> [The task] Whenever a line of the entries below holds the string "Louis", copy that line and return it.

> [Exercise data]
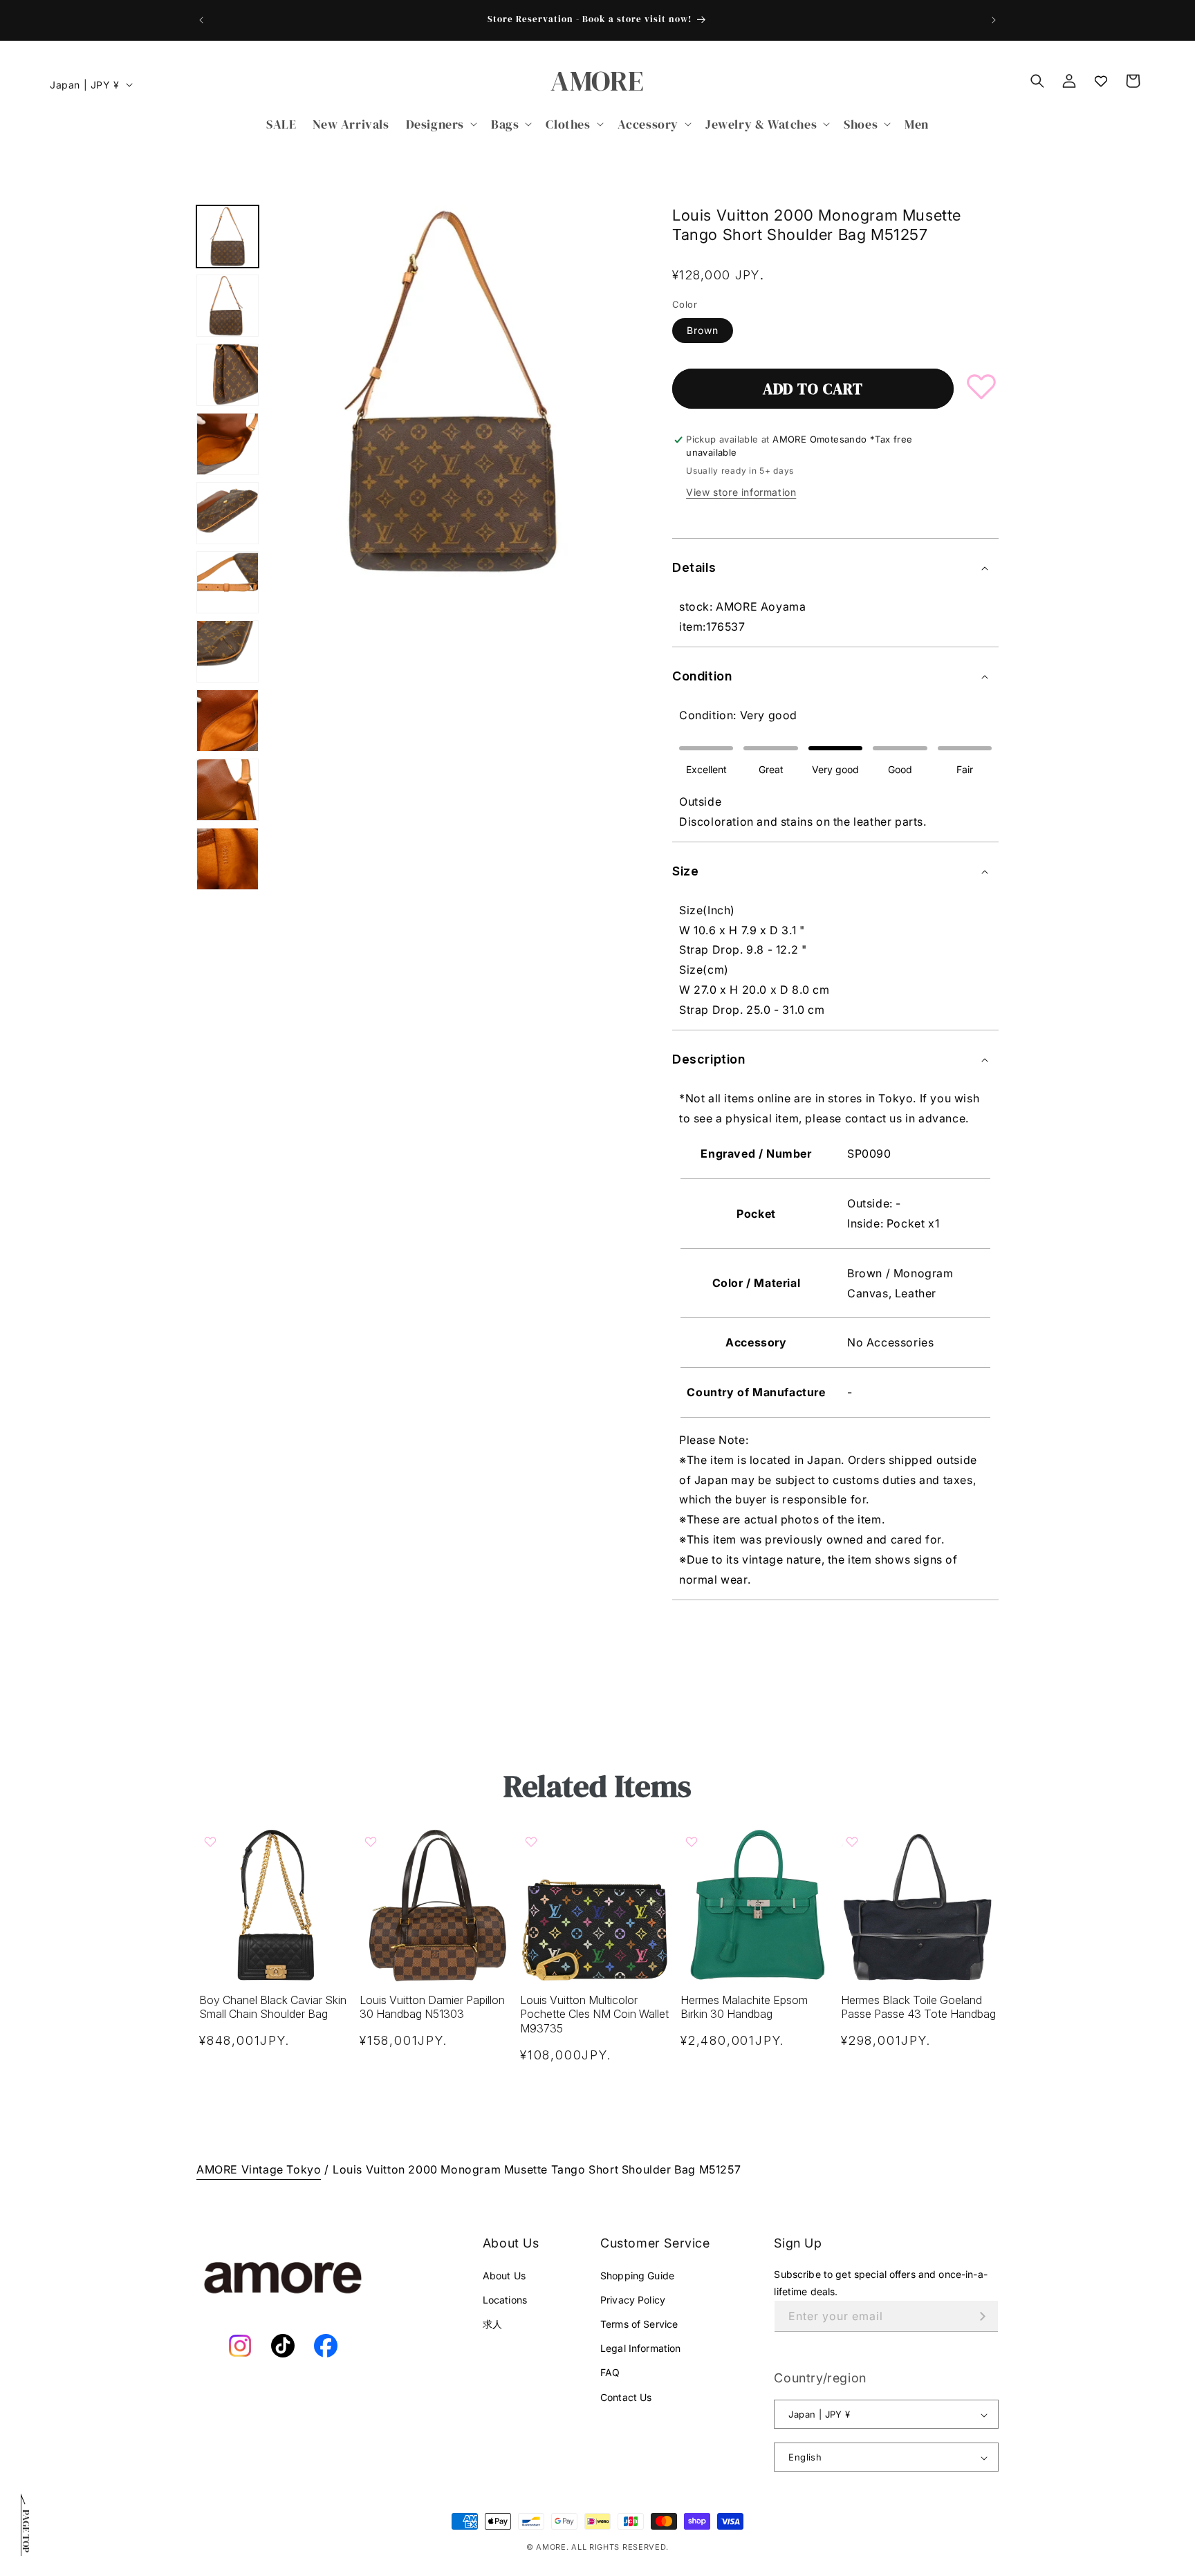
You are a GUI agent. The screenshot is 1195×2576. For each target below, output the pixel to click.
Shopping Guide (637, 2275)
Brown (703, 330)
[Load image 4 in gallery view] (227, 444)
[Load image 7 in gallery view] (227, 651)
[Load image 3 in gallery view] (227, 375)
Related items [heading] (597, 1786)
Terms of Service (639, 2324)
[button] (440, 124)
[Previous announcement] (201, 20)
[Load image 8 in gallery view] (227, 720)
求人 (492, 2324)
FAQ (610, 2373)
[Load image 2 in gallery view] (227, 306)
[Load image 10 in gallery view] (227, 859)
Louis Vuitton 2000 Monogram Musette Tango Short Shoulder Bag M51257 (537, 2169)
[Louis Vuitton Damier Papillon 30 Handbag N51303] (437, 1904)
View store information (741, 492)
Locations (505, 2300)
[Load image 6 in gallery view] (227, 582)
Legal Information (640, 2348)
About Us (504, 2275)
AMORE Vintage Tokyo (258, 2169)
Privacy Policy (632, 2300)
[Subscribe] (982, 2316)
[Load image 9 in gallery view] (227, 790)
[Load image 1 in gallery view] (227, 236)
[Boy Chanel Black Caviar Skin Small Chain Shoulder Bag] (276, 1904)
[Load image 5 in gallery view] (227, 513)
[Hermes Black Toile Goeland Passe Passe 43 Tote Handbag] (918, 1904)
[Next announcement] (994, 20)
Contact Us (625, 2397)
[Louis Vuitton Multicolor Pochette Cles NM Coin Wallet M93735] (597, 1904)
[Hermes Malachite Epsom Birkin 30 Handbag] (757, 1904)
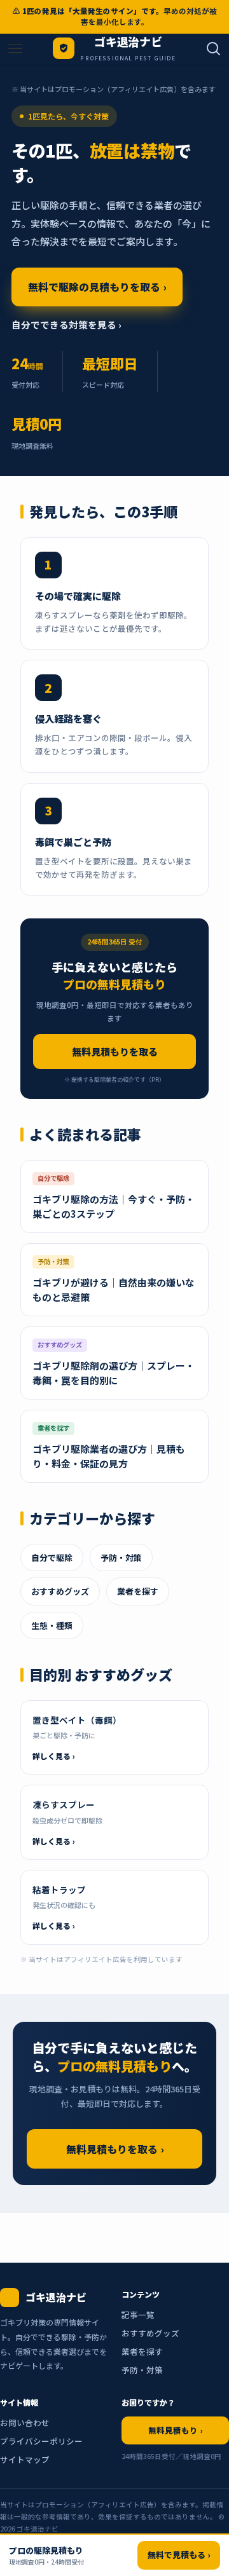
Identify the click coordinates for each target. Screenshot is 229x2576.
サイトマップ (25, 2459)
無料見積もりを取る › (114, 2149)
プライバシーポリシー (41, 2441)
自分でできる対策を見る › (66, 324)
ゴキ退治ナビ (128, 43)
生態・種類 (52, 1625)
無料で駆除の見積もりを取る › (97, 286)
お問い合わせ (25, 2422)
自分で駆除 (52, 1557)
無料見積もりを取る (115, 1051)
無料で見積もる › (179, 2555)
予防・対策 (121, 1557)
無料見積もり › (175, 2430)
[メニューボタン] (15, 49)
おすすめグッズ (60, 1591)
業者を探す (137, 1591)
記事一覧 (138, 2314)
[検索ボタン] (213, 49)
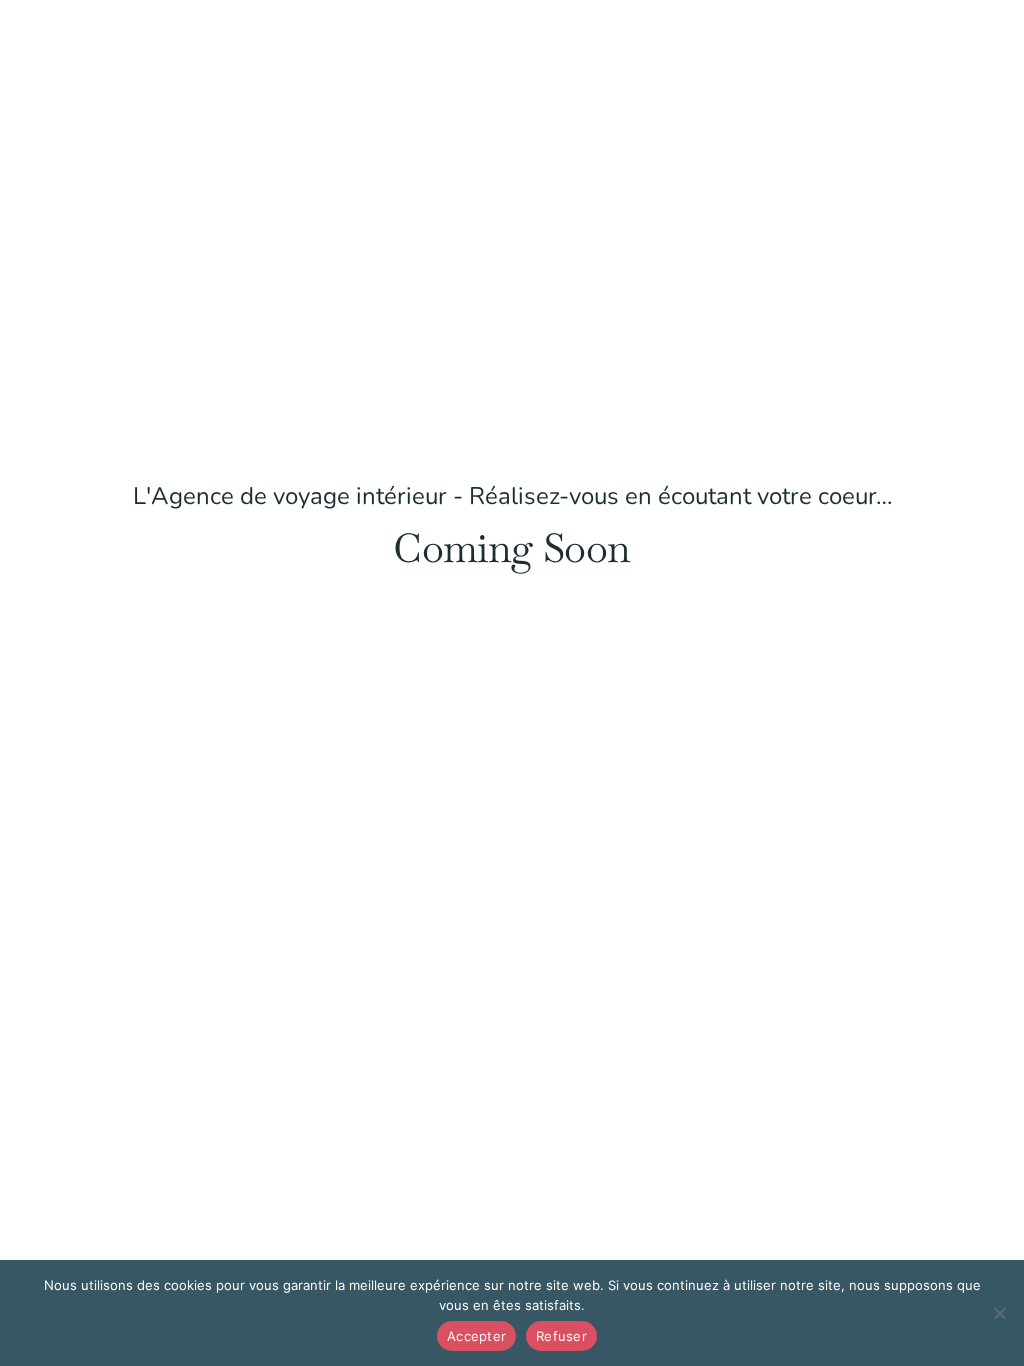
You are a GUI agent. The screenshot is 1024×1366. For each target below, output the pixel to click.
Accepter (476, 1336)
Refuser (561, 1336)
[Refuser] (999, 1313)
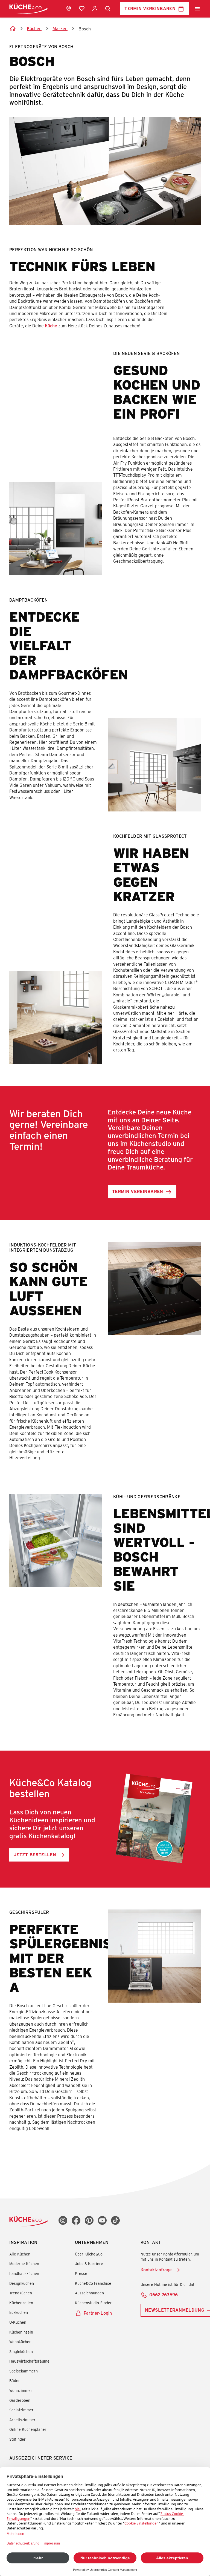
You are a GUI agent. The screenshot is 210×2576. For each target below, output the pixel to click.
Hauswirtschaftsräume (29, 2361)
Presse (81, 2273)
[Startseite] (12, 28)
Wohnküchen (20, 2341)
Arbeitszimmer (22, 2419)
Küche (51, 325)
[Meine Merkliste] (81, 8)
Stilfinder (17, 2439)
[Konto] (95, 8)
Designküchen (21, 2283)
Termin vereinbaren (150, 8)
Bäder (14, 2380)
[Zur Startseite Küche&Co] (28, 9)
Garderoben (19, 2400)
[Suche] (108, 8)
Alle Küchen (19, 2254)
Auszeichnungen (89, 2292)
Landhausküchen (24, 2273)
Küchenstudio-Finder (93, 2302)
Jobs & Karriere (89, 2263)
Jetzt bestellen (35, 1854)
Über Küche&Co (89, 2254)
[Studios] (68, 8)
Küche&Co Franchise (93, 2283)
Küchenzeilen (21, 2302)
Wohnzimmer (20, 2390)
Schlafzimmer (21, 2409)
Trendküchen (20, 2292)
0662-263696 (163, 2294)
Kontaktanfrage (156, 2269)
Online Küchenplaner (27, 2429)
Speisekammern (23, 2371)
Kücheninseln (21, 2332)
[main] (105, 1091)
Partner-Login (98, 2313)
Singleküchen (21, 2351)
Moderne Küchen (24, 2263)
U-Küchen (17, 2322)
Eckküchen (18, 2312)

> [Reply]
Louis Vuitton 2000 Monogram Musette Tango Short Shoulder Bag M51257 (537, 2169)
[Louis Vuitton Damier Papillon 30 Handbag N51303] (437, 1904)
[Louis Vuitton Multicolor Pochette Cles NM Coin Wallet M93735] (597, 1904)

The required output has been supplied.